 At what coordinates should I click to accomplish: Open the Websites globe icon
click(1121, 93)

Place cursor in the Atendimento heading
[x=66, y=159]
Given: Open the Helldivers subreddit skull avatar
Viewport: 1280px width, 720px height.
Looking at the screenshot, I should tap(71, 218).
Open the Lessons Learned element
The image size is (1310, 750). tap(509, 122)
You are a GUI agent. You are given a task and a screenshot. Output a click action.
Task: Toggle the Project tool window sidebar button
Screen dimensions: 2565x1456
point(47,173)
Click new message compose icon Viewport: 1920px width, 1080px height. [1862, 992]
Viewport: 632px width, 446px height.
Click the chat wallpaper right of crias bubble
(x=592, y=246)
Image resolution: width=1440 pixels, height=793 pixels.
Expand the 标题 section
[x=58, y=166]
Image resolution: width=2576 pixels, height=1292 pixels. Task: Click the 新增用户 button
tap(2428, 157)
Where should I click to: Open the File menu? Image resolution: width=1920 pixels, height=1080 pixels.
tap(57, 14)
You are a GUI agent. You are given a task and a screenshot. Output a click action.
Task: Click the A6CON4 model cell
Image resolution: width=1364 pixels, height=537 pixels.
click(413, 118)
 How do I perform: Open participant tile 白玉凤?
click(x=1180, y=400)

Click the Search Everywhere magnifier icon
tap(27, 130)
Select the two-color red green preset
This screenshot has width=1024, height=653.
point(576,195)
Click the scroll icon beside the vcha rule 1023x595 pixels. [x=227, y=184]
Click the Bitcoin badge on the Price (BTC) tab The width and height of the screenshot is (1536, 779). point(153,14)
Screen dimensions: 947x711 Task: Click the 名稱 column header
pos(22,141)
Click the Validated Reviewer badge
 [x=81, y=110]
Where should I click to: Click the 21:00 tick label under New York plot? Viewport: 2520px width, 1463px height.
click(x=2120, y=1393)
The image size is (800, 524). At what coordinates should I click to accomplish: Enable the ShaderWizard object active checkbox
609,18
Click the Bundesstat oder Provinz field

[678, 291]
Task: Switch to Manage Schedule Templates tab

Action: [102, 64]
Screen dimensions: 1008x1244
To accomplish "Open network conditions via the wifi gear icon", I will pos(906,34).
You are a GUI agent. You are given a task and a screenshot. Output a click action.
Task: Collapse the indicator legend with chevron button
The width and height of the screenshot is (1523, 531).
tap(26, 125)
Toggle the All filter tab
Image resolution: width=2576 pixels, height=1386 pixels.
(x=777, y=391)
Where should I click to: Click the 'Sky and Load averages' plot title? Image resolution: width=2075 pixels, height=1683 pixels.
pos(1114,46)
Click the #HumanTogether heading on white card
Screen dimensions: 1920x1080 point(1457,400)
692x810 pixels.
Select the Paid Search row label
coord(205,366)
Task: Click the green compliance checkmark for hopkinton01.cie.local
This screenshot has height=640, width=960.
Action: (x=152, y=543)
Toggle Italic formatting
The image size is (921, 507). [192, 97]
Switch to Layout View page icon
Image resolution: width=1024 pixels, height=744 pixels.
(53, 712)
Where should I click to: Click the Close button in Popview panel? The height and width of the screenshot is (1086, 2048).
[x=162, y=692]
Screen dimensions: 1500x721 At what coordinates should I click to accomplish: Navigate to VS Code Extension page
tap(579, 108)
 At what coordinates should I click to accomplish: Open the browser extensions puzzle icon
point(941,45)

◆ **Aim of the task**
Copy out the rows word for word, starting with the first line and going on through the line with "[x=81, y=110]", both included.

◆ **Answer to this task**
 At what coordinates should I click to accomplish: Open the Websites globe icon
click(1121, 93)

Place cursor in the Atendimento heading
[x=66, y=159]
Given: Open the Helldivers subreddit skull avatar
Viewport: 1280px width, 720px height.
Looking at the screenshot, I should tap(71, 218).
Open the Lessons Learned element
The image size is (1310, 750). tap(509, 122)
You are a GUI agent. You are given a task and a screenshot. Output a click action.
Task: Toggle the Project tool window sidebar button
Screen dimensions: 2565x1456
point(47,173)
Click new message compose icon Viewport: 1920px width, 1080px height. [1862, 992]
Viewport: 632px width, 446px height.
Click the chat wallpaper right of crias bubble
(x=592, y=246)
Image resolution: width=1440 pixels, height=793 pixels.
Expand the 标题 section
[x=58, y=166]
Image resolution: width=2576 pixels, height=1292 pixels. Task: Click the 新增用户 button
tap(2428, 157)
Where should I click to: Open the File menu? Image resolution: width=1920 pixels, height=1080 pixels.
tap(57, 14)
You are a GUI agent. You are given a task and a screenshot. Output a click action.
Task: Click the A6CON4 model cell
Image resolution: width=1364 pixels, height=537 pixels.
click(413, 118)
 How do I perform: Open participant tile 白玉凤?
click(x=1180, y=400)

Click the Search Everywhere magnifier icon
tap(27, 130)
Select the two-color red green preset
This screenshot has width=1024, height=653.
point(576,195)
Click the scroll icon beside the vcha rule 1023x595 pixels. [x=227, y=184]
Click the Bitcoin badge on the Price (BTC) tab The width and height of the screenshot is (1536, 779). point(153,14)
Screen dimensions: 947x711 Task: Click the 名稱 column header
pos(22,141)
Click the Validated Reviewer badge
 [x=81, y=110]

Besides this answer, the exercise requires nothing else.